Sunday, December 24, 2017

Your Majesty

Being an only child is a privilege. Your siblings might join you in a few years. With time, the novelty of an only child may just wane off for your parents. For the brief time when you are an only child, you walk the earth with the highest of privileges. Well, you don’t merely walk. Your very step opens up a schism through the moral fiber of the universe, and out you go, running over things. Uncles hide for cover from your punches and kicks. Aunties adore your tantrums.  No one can stop you. And if someone dares to question your divine right to stomp around, make sure there is a patronizing relative who would say, “What does he know? After all he is a three year old”.

One fine day, you discover that your mother has a baby boy sized lump around her belly. You have watched movies with pregnant women carrying babies. They never end well. For the first time in your toddler life, you are consumed by fear. Your mother tells you that she will be alright, and come spring, you will have a baby brother or sister to play with.
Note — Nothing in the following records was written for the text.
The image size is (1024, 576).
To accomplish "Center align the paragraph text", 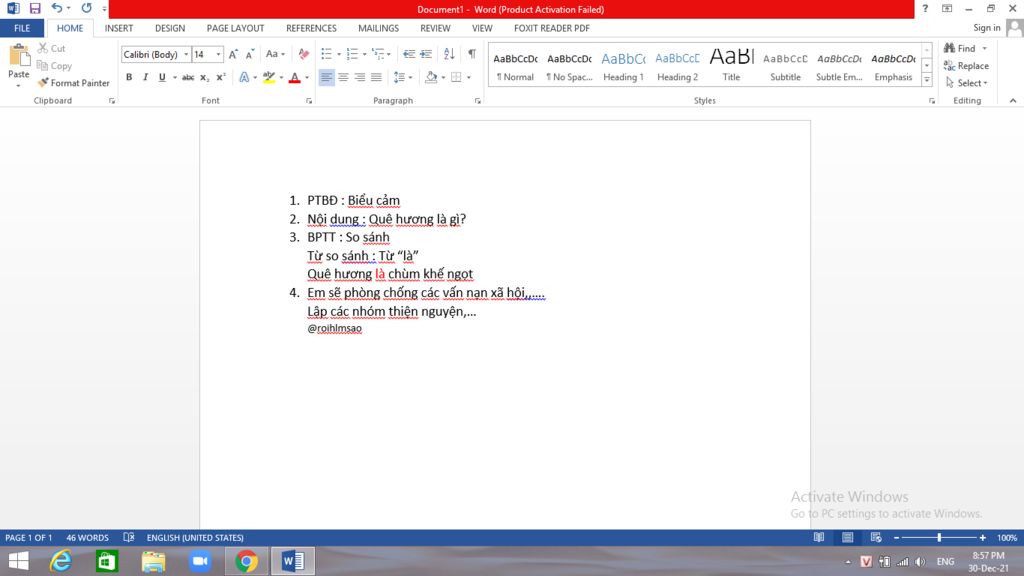I will [x=343, y=77].
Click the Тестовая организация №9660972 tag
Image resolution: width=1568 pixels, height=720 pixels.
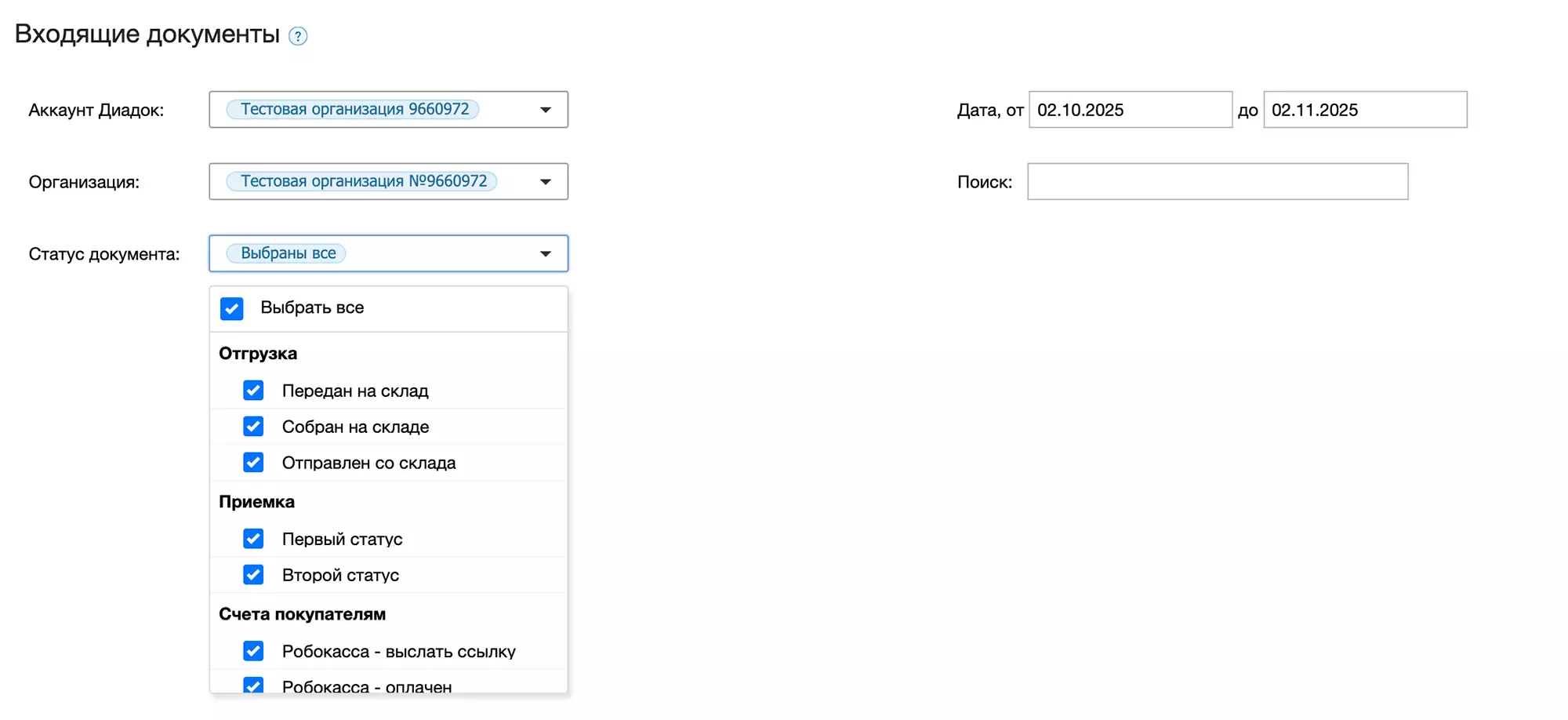[x=363, y=182]
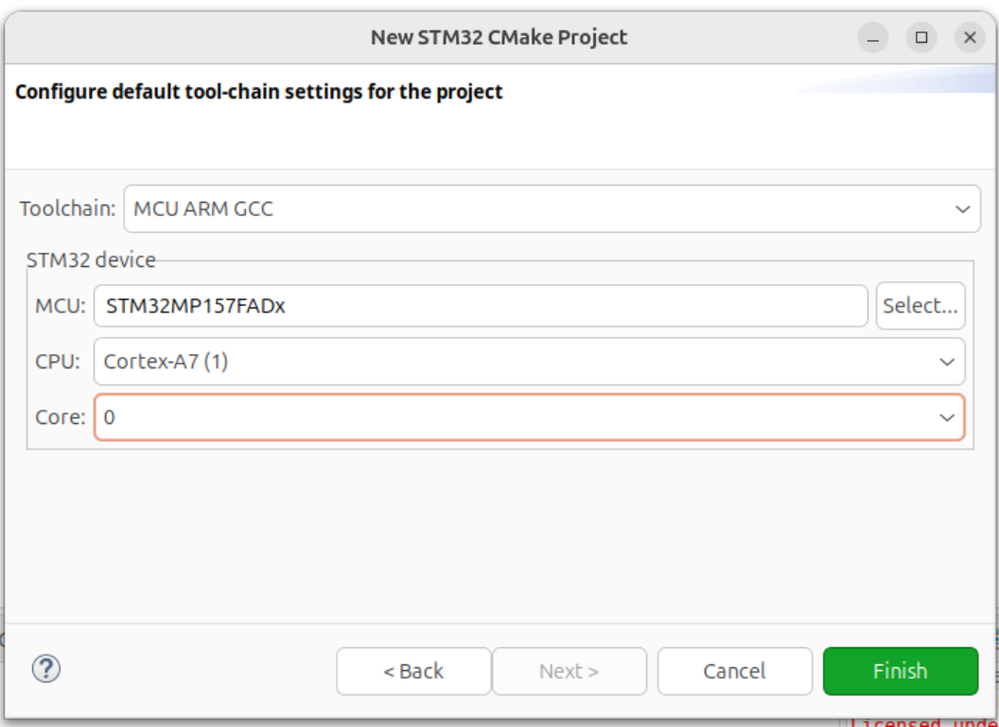The width and height of the screenshot is (999, 727).
Task: Click the "Toolchain:" label
Action: (68, 209)
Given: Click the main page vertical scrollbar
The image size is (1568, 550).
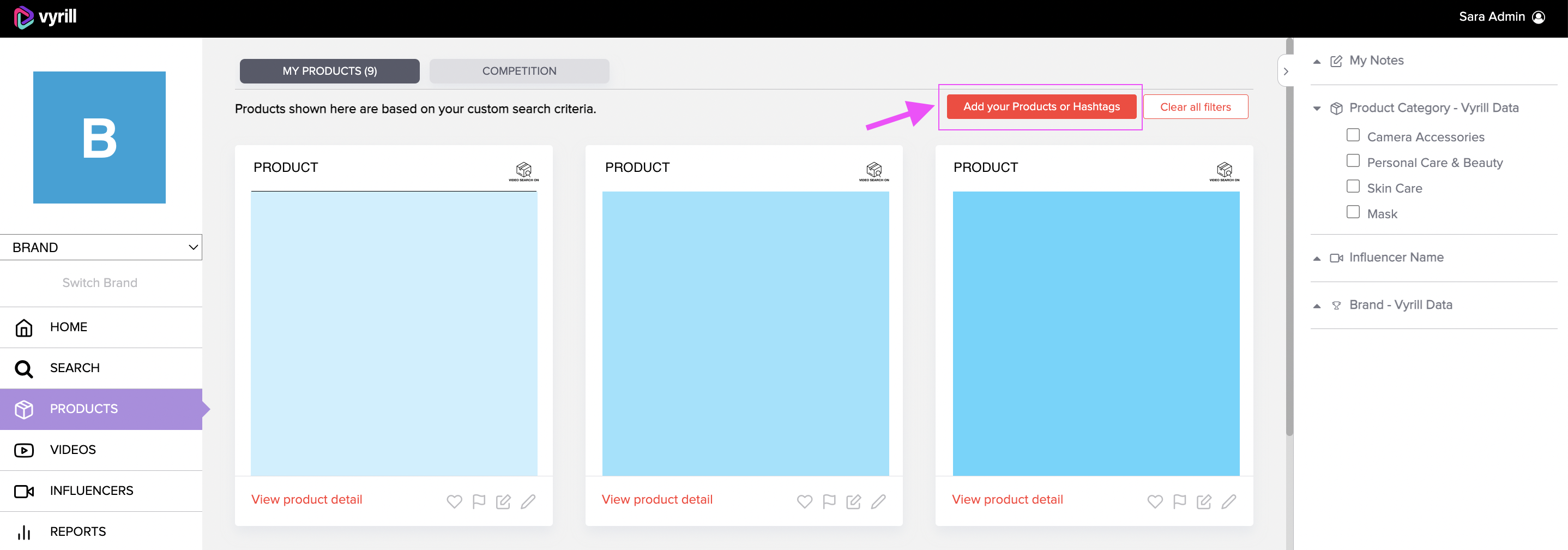Looking at the screenshot, I should click(1289, 237).
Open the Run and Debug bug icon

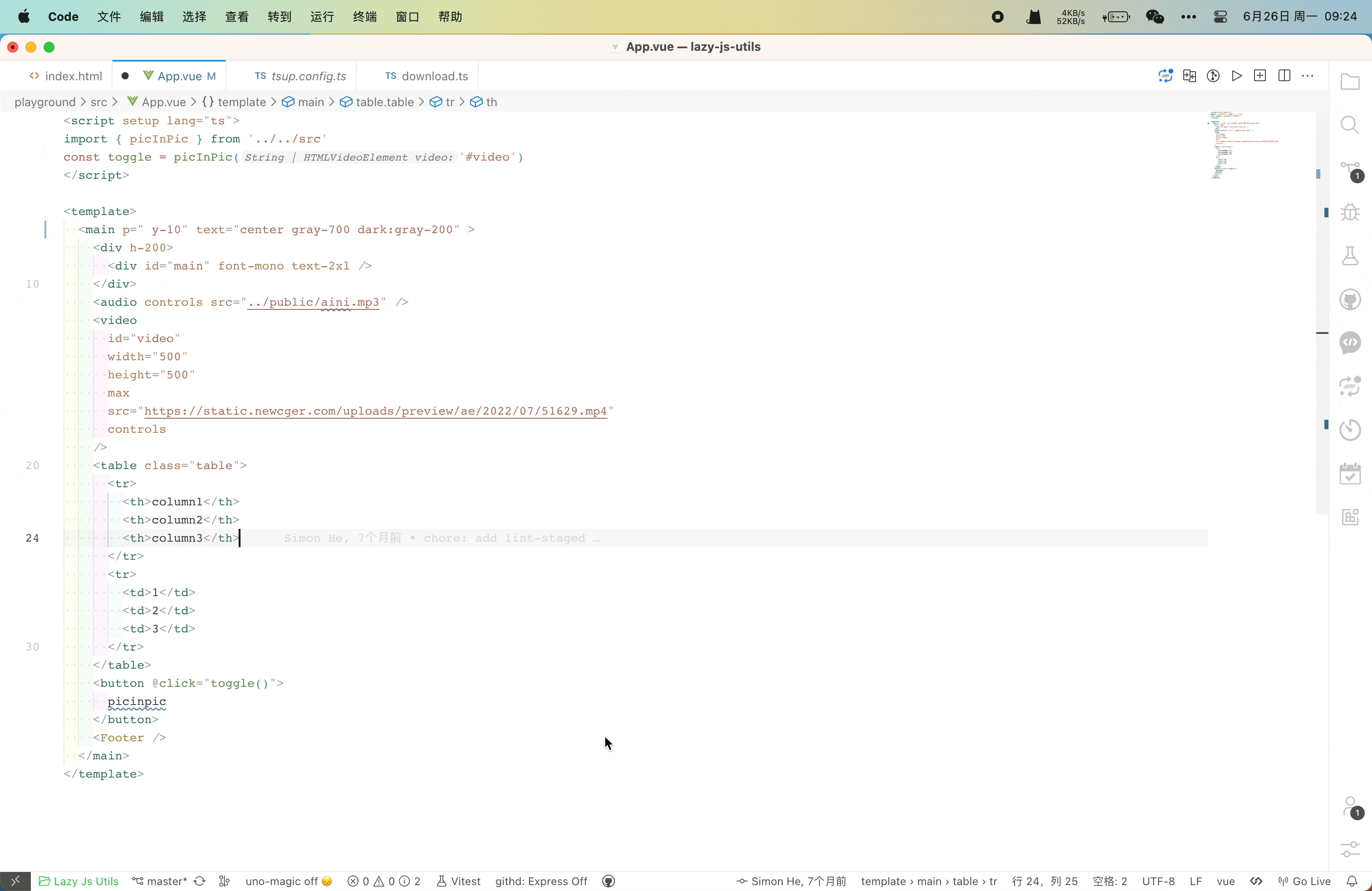[1351, 212]
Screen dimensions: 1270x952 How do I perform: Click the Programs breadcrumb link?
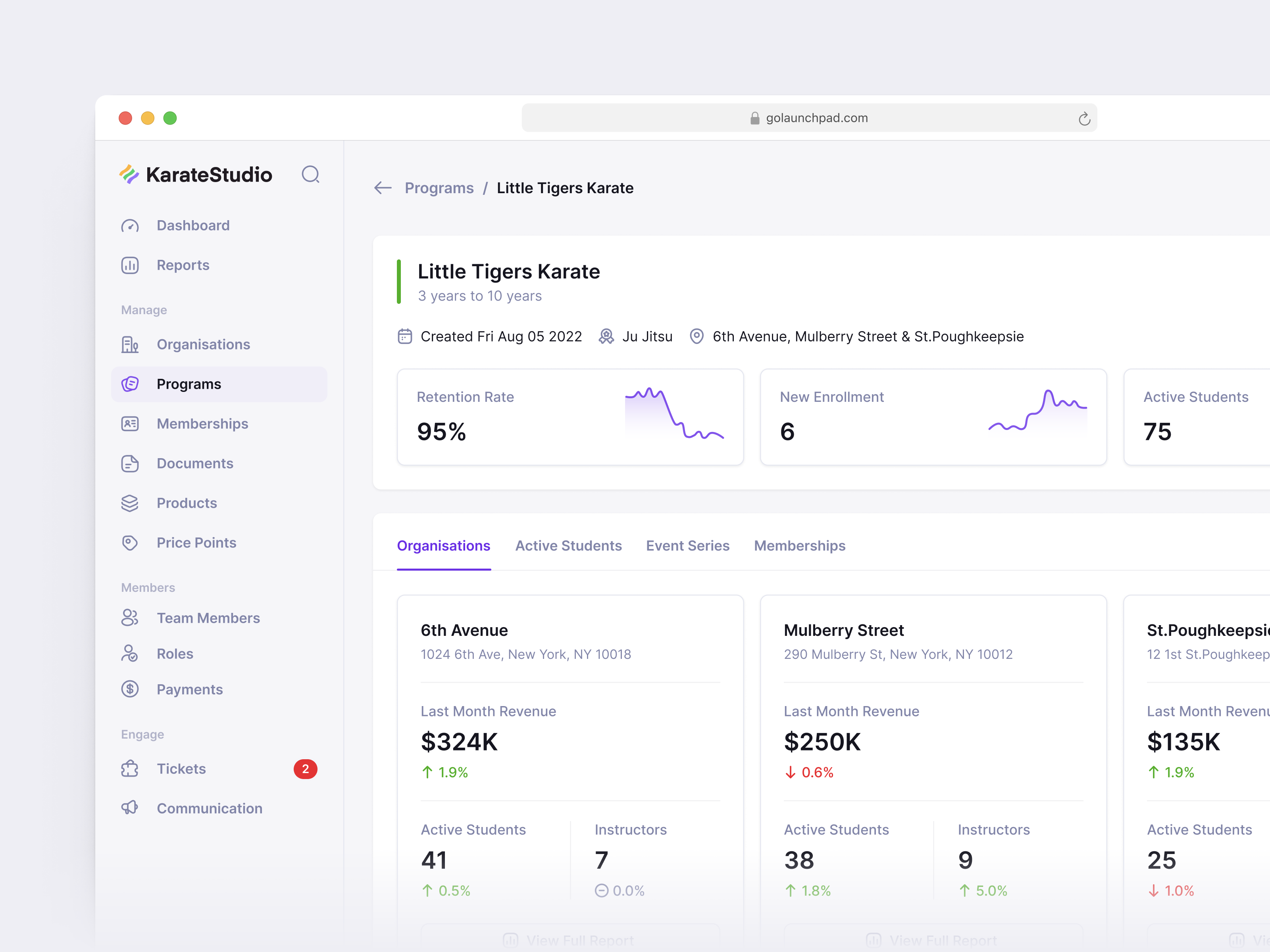click(x=439, y=188)
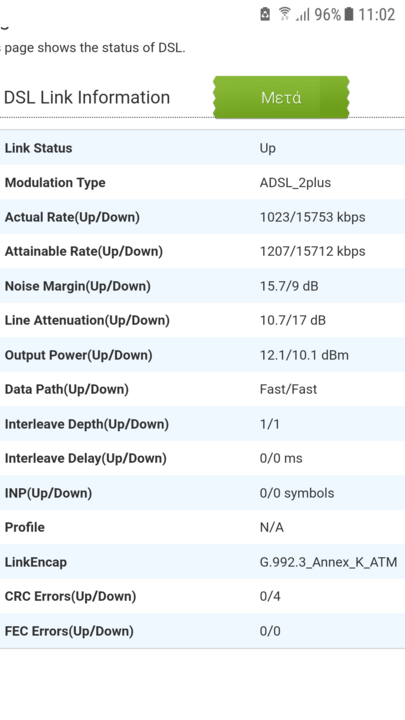Tap the Output Power 12.1/10.1 dBm value

click(x=304, y=355)

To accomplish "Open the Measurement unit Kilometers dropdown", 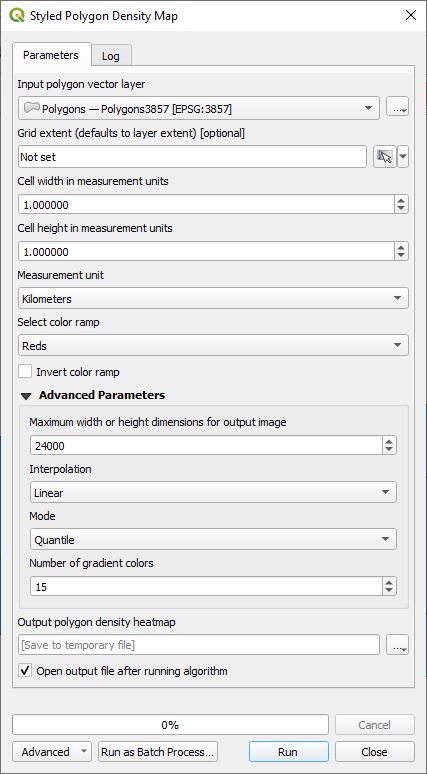I will coord(213,299).
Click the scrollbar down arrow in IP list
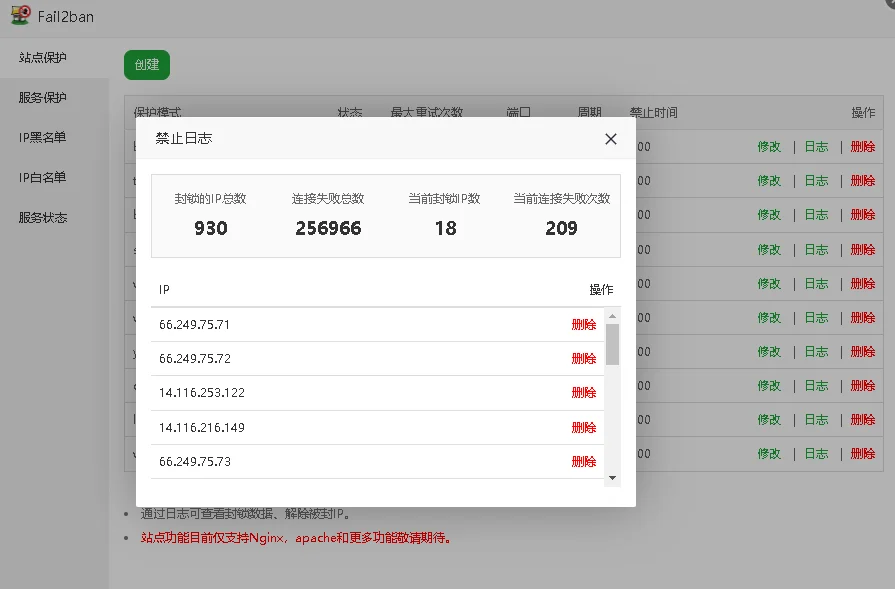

Both of you leave for your maternal grand mother’s village and wait in expectation. Spring arrives. Another schism opens on the moral fiber of the universe and out comes another privileged male. They say it was manual labor.

You can not wait to start playing with your brother. But he is caught up in his own world, busy eating, sleeping, peeing and pooping. You get bored, and your instinct tells you to carry our baby brother and show him around as your dart around the house. As you struggle to lift the baby up from the cradle, your mother gets a wind of the plan, and restraints you.  “You are a four year old now; a big man with a little brother. Stop acting like a baby”, she tells you.

To keep you from trouble, mother puts you temporarily in the neighborhood school. Your kinder garden teacher is a strict, full figured mother of five children, and a no-toddler-nonsense person. The other children have been trained to be obedient, and you too learn to curb your instincts when at school. You bide your time by expectantly looking through your classroom windows to glance at the school gate, waiting for it to open, while sadly mumbling “A for Apple”. Soon the teacher finds out that you are not paying any attention to the lesson. She orders you to stand outside the class and demands that you repeat every syllable she utters. You leave your seat without creating a scene, and stand just outside the threshold of your classroom. The entire class repeats after the teacher, “D for Dog”.

As you stand outside the class making steady progress through the alphabets, the sound of the incoming school van briefly distracts you. The watchman opens the gate for the school van to  enter. The class is too focused on the next alphabet and prepare to begin the routine yet another time. “G for …”. An idea flashes in your mind, and your old instincts take hold of you. You run from the controlling teacher and the subservient classmates, past the now open gate, to your mother, your baby brother and your grandmother’s house. You can hear the teacher’s alarmed voice trailing after you. You know that neither her voice nor her bulky frame would catch up with the speed of your legs. Your stunned classmates watch the spectacle through the classroom windows. You zoom past the play ground, the parked school van, the little nursery and almost take the first step outside the gate. But just before that, a pair of strong arms belonging the watchman grab your frame between your tiny arms and lift you off your feet. A schism opened on the moral fiber of the universe, and gobbled up yet another privileged brat.